I’ve been feeling a little blog malaise. For a while, I was easily posting two, or even three, times a week. Then, last October, I joined an on-line cooking group, which gave me a certain topic for one post each week. Still, I was posting on my own topics during the week. This summer, I noticed that I’m not doing much more than the Friday posts for French Fridays with Dorie. I’m obsessed with food, and we eat very well at our house, so I started to wonder what was up with that. Why haven’t I had much to say?
I think I finally figured it out. As food-centric as our household is, in the summer, it’s not so much about the cooking. In fact, I don’t think I’ve tried many new recipes this summer. I wait all year for summer fruits and vegetables. From June through October, we frequent the local farmers markets. Favorites are the Tuesday market here in Lexington and the Thursday market in nearby Belmont. On weekends in Maine, we stock up at the Chipman Farmstand.
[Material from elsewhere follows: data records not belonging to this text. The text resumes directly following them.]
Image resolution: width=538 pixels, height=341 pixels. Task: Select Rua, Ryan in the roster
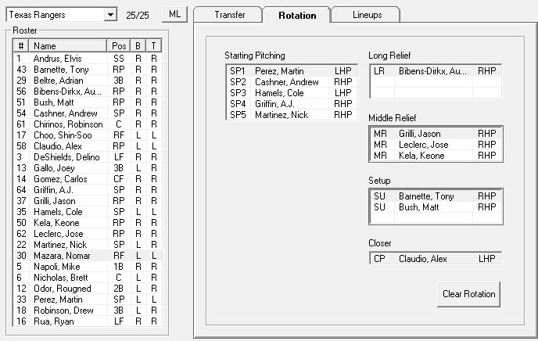pyautogui.click(x=68, y=321)
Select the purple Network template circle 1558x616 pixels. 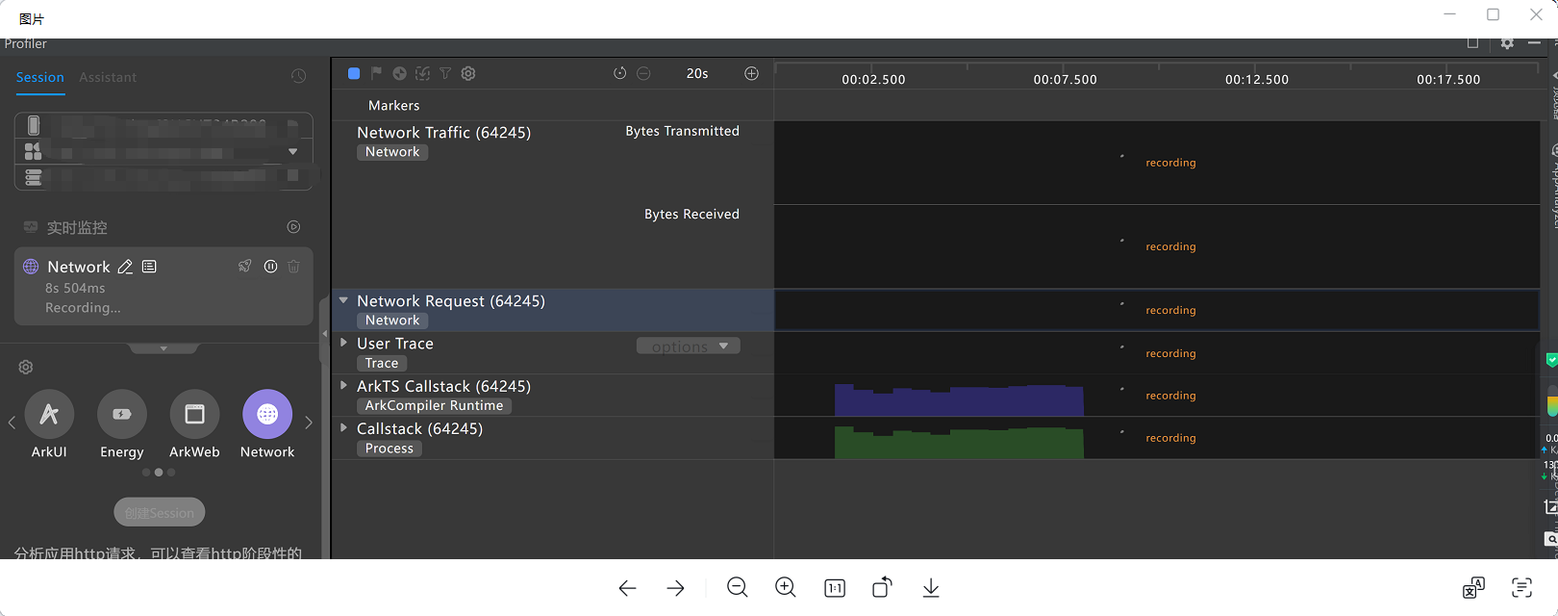point(267,414)

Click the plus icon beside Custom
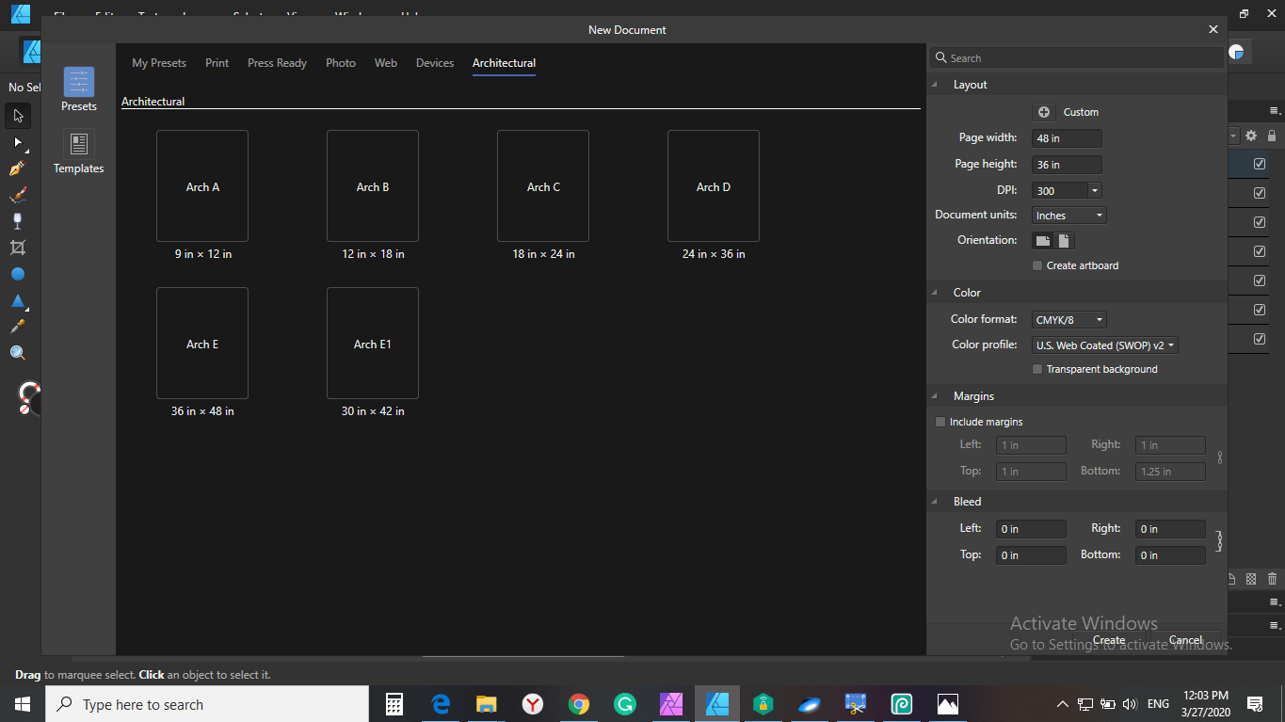coord(1044,112)
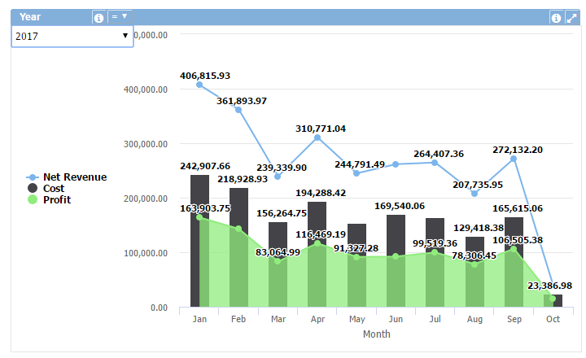This screenshot has height=358, width=586.
Task: Click the Aug label on the x-axis
Action: point(474,320)
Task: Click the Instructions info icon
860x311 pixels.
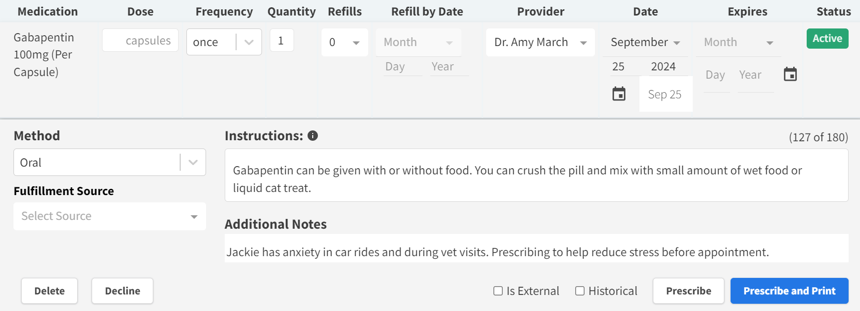Action: [x=312, y=136]
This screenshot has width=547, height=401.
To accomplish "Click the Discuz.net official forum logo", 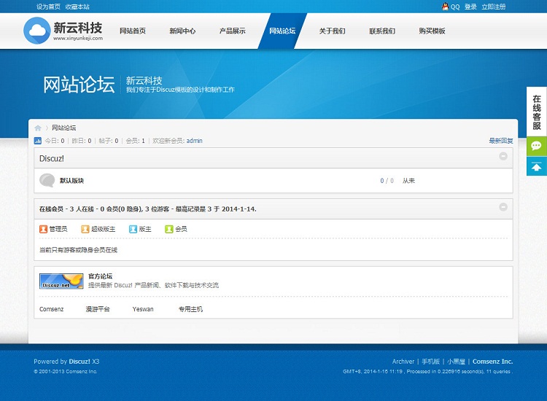I will (x=61, y=281).
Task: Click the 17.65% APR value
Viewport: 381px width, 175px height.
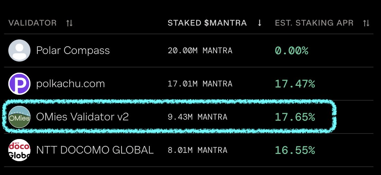Action: pyautogui.click(x=295, y=117)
For the most part, we’ve been eating things as is, raw or steamed, without any fancy preparations. I am big on making chopped vegetable or bean salads, but I mostly make the “old favorites”, ones I can do without recipes since I’ve made them dozens of times: Howard will grill steak, burgers, or fish once or twice during the week, but we’re mostly vegetarian in the summer. Our meals are what Howard calls “grazing”. I think of it as a picnic at home.
With some ears of steamed corn, a plate of sliced garden-fresh vegetables, some cheese and fresh bread on them table, what more does one need? At the same time, posting about the first perfect tomato, the sweetest ear of corn, or the berries picked in the backyard seems like it could wait for another day, and so the malaise sets in.
Summer in New England is so fleeting. The local produce available is special, and we give it our full appreciation. I can already feel a hint of autumn in the air. As it cools off, I know I’ll feel the call to be nesting more, simmering pots of soup or roasting vegetables or baking cookies. There’s plenty of months in the year for that. In the meantime, I’m happy to graze my way though the rest of the summer.
Spiced Salt for Raw Vegetables
¼ cup kosher salt
1 tsp cayenne
½ tsp freshly ground pepper
Stir ingredients together and store in a sprinkle jar. Sprinkle over sliced vegetables, like tomatoes, cucumbers, and radishes.
As unlikely as it might sound, my favorite upscale suburban restaurant is in a hotel, an extremely stereotypical suburban hotel, at that. As a general rule, I tend to avoid hotel restaurants, but, believe it or not, the restaurant at the Burlington Marriott is really something special. It’s called Summer Winter, and it is run by Clark Frasier and Mark Gaier, the creators of Arrows in Ogunguit, Maine.
These guys promote the locally sourced ingredient philosophy. You can see that in the menu and, of course, when you eat the food. Peek through the windows at the balcony that rings the dining room where you’ll see greenhouses filled with freshly growing greens and pots of tomatoes and other vegetables. While you wait for your meal to be prepared and served, it’s worth taking a stroll through the garden, weather permitting.
We don’t eat at Summer Winter frequently, but each time we do, I make a mental note not to wait too long to go back. This visit was prompted by an email promoting their Friday Night “Date Night” where they offer a three-course fixed price menu. The menu was appealing, so we made reservations.
The meal started with the largest bowl of soup I’ve ever been served in a restaurant. The word “Tremendous” comes to mine. It was butternut squash soup laced with maple syrup with a spicy chile relish, sort of like Srichacha sauce. The relish sunk to the bottom, so it provided hidden bursts of surprise heat as we ate. It was delicious, and as we’ve just entered squash season, I want to try to make something similar at home. The portion was large, and we were sort of full after the first course.
The only actual choice in the menu was for our main course. Howard picked one, I picked the other, and we traded plates for a while. He chose grilled trout with a red curry sauce and an Asian noodle salad on the side. It was a winner. I chose the braised short rib, which melted off the bone. It was served in a large bowl with the braising juices, with jasmine rice on the side. The meat was tender and tasty, though it felt awkward to be eat the meat and rice from separate dishes. I wasn’t exactly sure how I was expected to combine the parts of the meal.
Both were great meals, though I had a slight preference for Howard’s trout. Maybe it’s also because I LOVE trout, and we’ve been having a hard time finding fresh trout to cook at home. We’ve been told it isn’t a popular fish. I can’t imagine why; it’s one of my favorites.
Dessert screamed Howard’s name. It was a plate of chocolate truffles, six different flavors, for each of us. We were stuffed, so took most of them home in the little Chinese take out box they were served with. What a nice after-dinner treat on Saturday.
The Summer Winter menu also has a large section of what appear to be tapas-like “Small Bites”. One of these evenings when we want to go out, I hope I’ll remember that a few of those with a glass of wine would make a nice outing.